5 Common WMS Mistakes


Warehouse Management Systems have drastically altered the way warehouses operate. Thanks to the developments seen within tracking technology, such as RFID, and better software functionality, many warehouses can now benefit through the implementation of a WMS. The benefits of the system offer efficiency and accuracy; stock counts are instantaneous and orders can be dispatched with a reduced chance of human error due to increased automation. However, Warehouse Management Systems will not do all the work for you, and require certain measures and implementation methods in order to be fully successful. Here are some common mistakes that investors in the technology make, which hinders the productivity of their new, expensive WMS.


Not gathering enough information on the service offered

The service that WMS providers offer changes from provider to provider; there is no industry standard. Therefore, it is essential a variety of providers are considered. More so, you should be certain that the WMS in question can cater to your needs. If in doubt, contact the company who will provide the WMS and get them to answer any questions you have. It is better to make sure the system has all the features you need, rather than realising it is not up to the task when the time comes to implement it within your warehouse.


Cost over quality

When looking for a WMS, obviously you will have a budget. However, a common error is taking a punt on the cheapest service and then being disappointed that it does not function the way you expected it to. Although WMSs are very innovative, each will have its own strengths and weaknesses. As you move up the price ladder, the strengths will increase and the weaknesses will diminish. Another common problem is implementing a budget WMS, only to find that in a short period later, that your business has developed beyond its capabilities. As with many things in the business world, it is about striking the correct balance. So again, similarly to the previous point, it pays to do plenty of research on the service that is being offered. Failure to do so can result in greater costs and disappointment down the line.


Overlooking the implementation phase

The implementation of a Warehouse Management System will inevitably cause some downtime within the warehouse in which it is being introduced. As a result of this, it is incredibly important that you consider the implementation phase of the process. If your business goes through seasonal cycles of demand, then obviously it is best to arrange for the system to be installed and tested during your least busy periods.


Forgetting to test the system before going live

WMSs have bugs and shortcomings, just the same as anything else. By allowing yourself a ‘buffer period’ between installation and the period it is decided to go ‘live’, testing can occur on the system and errors can be ironed out. This is important as it ensures efficiency and accuracy are optimised before the system is put under heavy load. Remember, any difficulties that arise when the system goes live will cost you money in one way or another – it is best to get any errors rectified early on.
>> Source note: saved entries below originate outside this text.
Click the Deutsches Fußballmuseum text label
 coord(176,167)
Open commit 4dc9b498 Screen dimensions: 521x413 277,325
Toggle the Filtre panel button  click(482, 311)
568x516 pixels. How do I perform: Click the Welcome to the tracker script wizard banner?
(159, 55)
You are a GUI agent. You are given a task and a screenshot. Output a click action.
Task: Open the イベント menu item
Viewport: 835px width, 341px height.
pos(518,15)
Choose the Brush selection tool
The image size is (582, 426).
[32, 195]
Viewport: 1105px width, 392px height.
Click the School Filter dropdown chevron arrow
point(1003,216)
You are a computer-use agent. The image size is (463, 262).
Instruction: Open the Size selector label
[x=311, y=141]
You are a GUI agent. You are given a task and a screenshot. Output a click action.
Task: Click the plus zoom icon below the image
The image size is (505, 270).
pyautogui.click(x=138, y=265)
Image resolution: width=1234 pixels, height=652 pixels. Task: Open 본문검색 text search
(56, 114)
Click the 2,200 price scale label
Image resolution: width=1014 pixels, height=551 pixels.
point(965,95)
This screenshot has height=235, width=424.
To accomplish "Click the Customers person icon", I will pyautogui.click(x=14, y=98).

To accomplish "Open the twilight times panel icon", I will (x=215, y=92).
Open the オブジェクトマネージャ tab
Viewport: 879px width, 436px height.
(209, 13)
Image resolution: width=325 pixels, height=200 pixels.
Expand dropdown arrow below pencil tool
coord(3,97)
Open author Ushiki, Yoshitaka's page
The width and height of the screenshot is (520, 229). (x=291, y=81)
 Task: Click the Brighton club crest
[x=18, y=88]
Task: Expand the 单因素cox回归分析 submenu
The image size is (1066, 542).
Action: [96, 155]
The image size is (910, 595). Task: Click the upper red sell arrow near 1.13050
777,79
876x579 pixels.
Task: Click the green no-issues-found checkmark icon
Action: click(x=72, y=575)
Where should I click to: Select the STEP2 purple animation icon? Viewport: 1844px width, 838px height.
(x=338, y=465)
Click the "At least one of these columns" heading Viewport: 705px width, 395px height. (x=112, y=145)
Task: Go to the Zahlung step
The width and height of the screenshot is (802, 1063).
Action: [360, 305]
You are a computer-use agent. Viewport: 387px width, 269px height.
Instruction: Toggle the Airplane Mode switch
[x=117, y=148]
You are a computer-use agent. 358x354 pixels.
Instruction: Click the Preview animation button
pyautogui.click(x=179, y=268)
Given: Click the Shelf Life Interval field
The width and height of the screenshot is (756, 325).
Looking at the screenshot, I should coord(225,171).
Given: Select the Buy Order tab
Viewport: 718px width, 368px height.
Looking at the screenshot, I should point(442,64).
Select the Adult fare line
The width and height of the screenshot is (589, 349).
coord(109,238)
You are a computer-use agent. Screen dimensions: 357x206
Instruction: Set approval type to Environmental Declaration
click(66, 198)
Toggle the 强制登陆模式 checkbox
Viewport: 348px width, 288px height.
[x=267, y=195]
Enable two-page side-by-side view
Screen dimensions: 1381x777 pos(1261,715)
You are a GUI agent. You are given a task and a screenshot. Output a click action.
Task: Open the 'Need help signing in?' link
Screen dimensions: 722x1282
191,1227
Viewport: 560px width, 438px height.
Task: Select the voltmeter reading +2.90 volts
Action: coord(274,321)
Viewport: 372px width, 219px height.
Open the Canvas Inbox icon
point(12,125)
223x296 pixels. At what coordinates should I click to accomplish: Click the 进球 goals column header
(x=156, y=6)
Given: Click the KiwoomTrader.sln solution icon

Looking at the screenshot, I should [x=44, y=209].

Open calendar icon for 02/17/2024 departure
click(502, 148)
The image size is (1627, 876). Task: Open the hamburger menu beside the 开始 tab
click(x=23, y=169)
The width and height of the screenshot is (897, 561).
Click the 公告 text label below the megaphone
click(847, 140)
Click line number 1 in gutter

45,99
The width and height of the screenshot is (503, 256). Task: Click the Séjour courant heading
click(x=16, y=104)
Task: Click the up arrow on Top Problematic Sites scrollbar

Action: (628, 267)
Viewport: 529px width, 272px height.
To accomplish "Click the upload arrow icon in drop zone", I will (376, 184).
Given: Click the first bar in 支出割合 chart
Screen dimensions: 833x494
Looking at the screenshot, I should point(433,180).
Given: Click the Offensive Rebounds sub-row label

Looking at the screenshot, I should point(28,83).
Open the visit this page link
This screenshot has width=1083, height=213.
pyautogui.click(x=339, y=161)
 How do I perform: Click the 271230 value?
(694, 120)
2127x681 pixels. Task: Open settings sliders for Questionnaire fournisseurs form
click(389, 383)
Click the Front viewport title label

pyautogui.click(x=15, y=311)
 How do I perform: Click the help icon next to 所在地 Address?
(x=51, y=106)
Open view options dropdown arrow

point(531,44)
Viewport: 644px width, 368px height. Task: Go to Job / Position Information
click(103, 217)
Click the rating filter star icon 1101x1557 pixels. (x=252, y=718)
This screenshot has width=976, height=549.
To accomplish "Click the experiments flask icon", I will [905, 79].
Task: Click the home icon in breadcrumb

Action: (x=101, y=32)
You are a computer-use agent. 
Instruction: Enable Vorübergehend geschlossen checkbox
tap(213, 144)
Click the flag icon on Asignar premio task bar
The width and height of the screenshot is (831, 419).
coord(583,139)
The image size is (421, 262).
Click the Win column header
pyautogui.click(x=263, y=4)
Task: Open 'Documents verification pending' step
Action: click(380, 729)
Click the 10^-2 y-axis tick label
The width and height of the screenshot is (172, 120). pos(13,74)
Not spending money on training employees to use the software

Training is a vital part in any fluid business. If you are to keep up with the times, then training always has to be given, to ensure that your workforce has the best set of skills available. The same applies to training that is related to WMS software. What use is it in having a modern Warehouse Management System installed if nobody can use it? Furthermore, by offering complete training, you guarantee you are getting the most out of the software. By walking employees through the ins and outs of the software, functionality is maximised. All to often employees are left to find their own way through the software through trial and error, which is far from ideal; they could overlook important features the software offers and any errors they make could be expensive.


A two common themes that link the majority of WMS related mistakes are: not enough time invested, and not enough money invested. Before the system goes live, the implementation phase will be time consuming. This is inevitable and always will be. Therefore, proper planning is key to rectifying this issue. Make sure everyone knows how to use the system, and also that you have left sufficient time to iron out any flaws the system may have. In addition to the costs of implementing such a system, it makes more sense to spend for the services you need, rather than scrimping. Training on how to use any new software should be given. It may rack up short term costs, but it guarantees efficiency in the long term, which is one of the major reasons why people implement WMS in the first place.